**COMPLETE THE FOLLOWING:**
A. Please set down the passage on gold as money word for word, everything from "Huge short-term changes" down to "mechanisms from operating.".
B. In the passage on gold as money, which event is said to have caused inflation in Spain for a while?
C. Extend the passage on gold as money by writing what comes next after its final sentence.

The same with availability - it does not matter how many tonns are there. All the mass of money is available to buy the mass of products, period. If you reduce the gold supply or paper money to 1/10, each unit will just be worth 10 times more. Issue "new dollar" that is worth 10 "old dollars" and nothing will change except the price labels.
Huge short-term changes of supply may cause short-term problems - like discovery of america caused inflation in Spain for a while. Not likely that any huge deposits would be discovered and not much harm if they would. Instead of counting gold by the ounce, we would just count it by a tonn. We would still be carrying paper in our wallets - except gold certificates backed by X ounces of gold instead of "faith" and fiat.
Any currency/commodity that cannot be arbitrarily issued can serve as money - if there is not enough money it just means that the same money buys more products and vice versa. The market adjusts. Issuing fiat printed money just prevents the natural market self-correction mechanisms from operating.
Anyway, I feel you do not know what money is because you frame questions that do not make much sense - about things that are not even relevant to the function of money.

**ENTRIES SUPPLIED:**
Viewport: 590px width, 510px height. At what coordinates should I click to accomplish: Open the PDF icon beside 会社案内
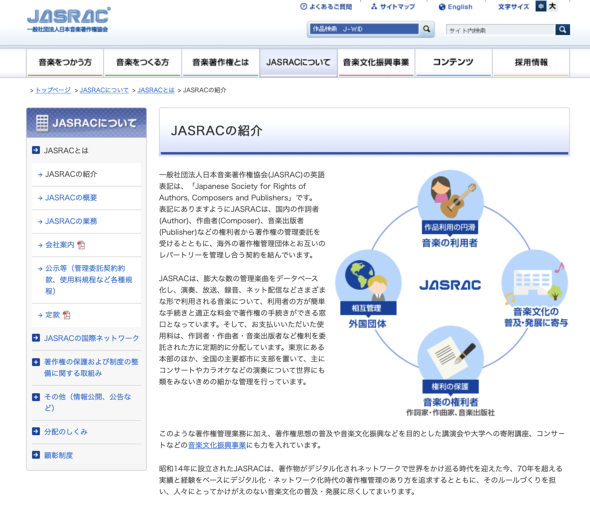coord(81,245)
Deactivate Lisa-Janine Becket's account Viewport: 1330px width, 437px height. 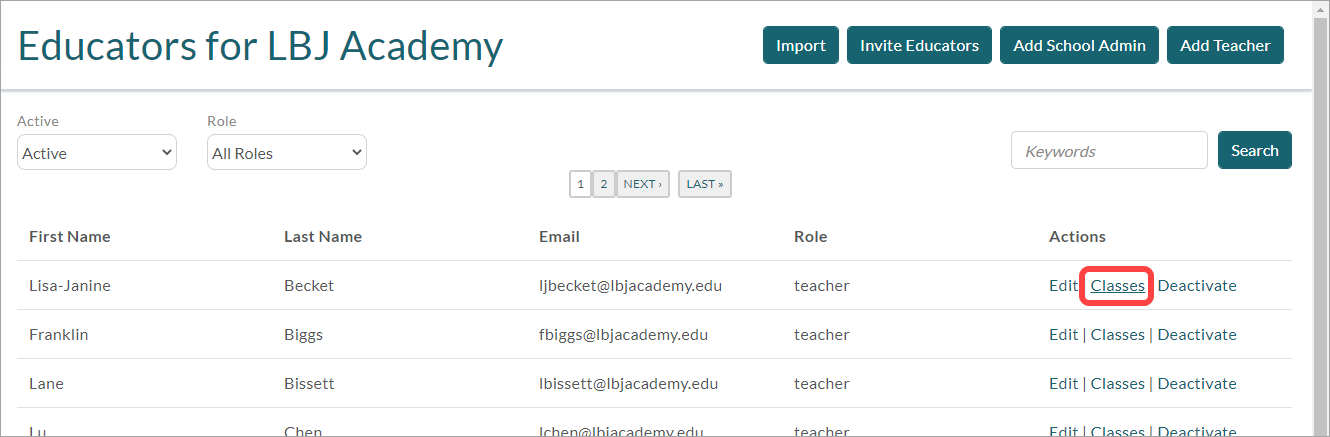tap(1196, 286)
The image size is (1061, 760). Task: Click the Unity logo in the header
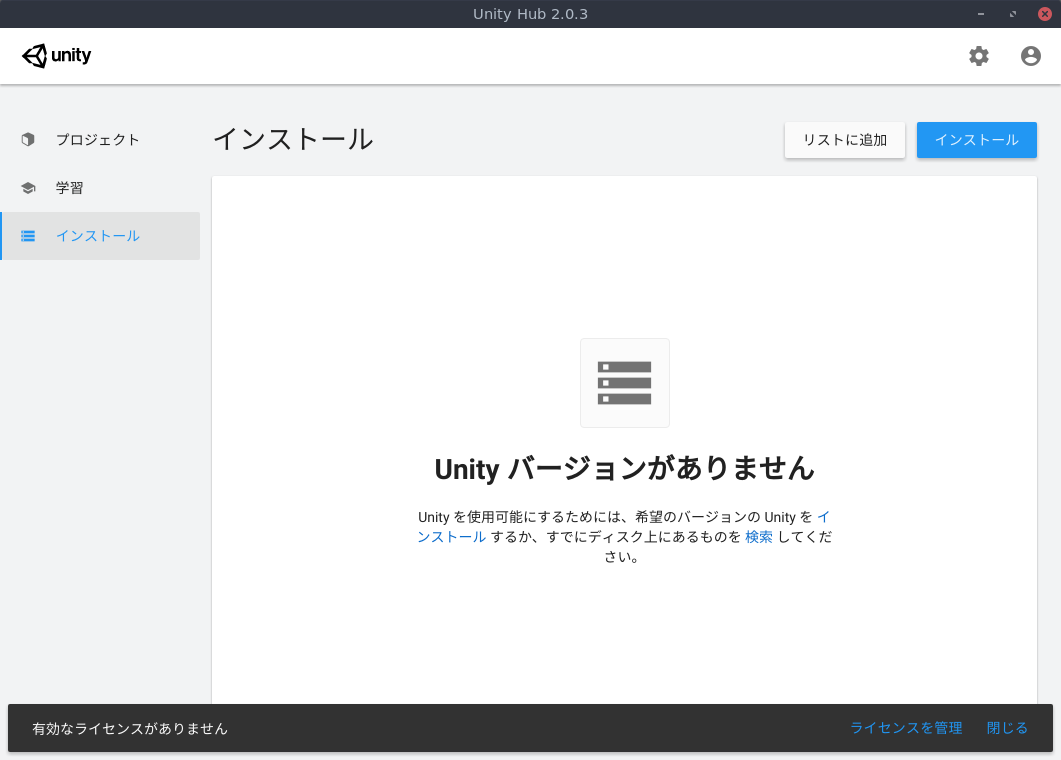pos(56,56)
---
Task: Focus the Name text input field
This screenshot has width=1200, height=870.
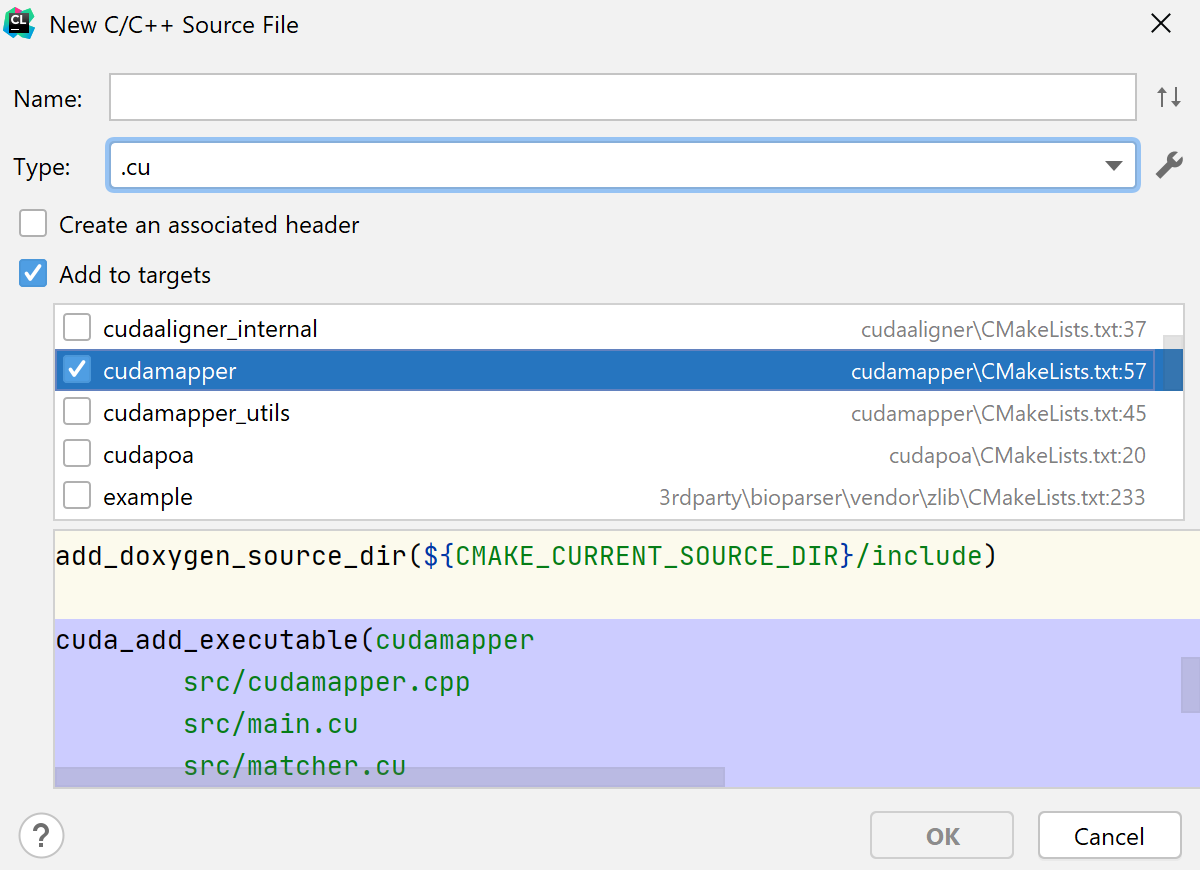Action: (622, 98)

**EXPECTED RESULTS:**
A.
Huge short-term changes of supply may cause short-term problems - like discovery of america caused inflation in Spain for a while. Not likely that any huge deposits would be discovered and not much harm if they would. Instead of counting gold by the ounce, we would just count it by a tonn. We would still be carrying paper in our wallets - except gold certificates backed by X ounces of gold instead of "faith" and fiat.
Any currency/commodity that cannot be arbitrarily issued can serve as money - if there is not enough money it just means that the same money buys more products and vice versa. The market adjusts. Issuing fiat printed money just prevents the natural market self-correction mechanisms from operating.

B. The discovery of America.

C.
Iraq is such a small economy that there is absolutely nothing they scould do to affect the US dollar on foreign currency markets.
And even if it were large, since it was selling the oil for dollars not to US but to other countries, it would still not affect our economy, right? Wrong.
It's not the size of their economy that matters - it is their example and their call to arab and muslim world to stop accepting dollar in favor of Euro.
You are too smart not to understand the distinction, so I assume the observers of our discussion are too dumb to do so.
Once the dollar stop being accepted by many countries, then it will drop - not because of Iraq or other countries but because of our $500 billion a year trade imbalance. All that free stuff coming in wil stop.
Your insults are not bothering me, so come up with argumets.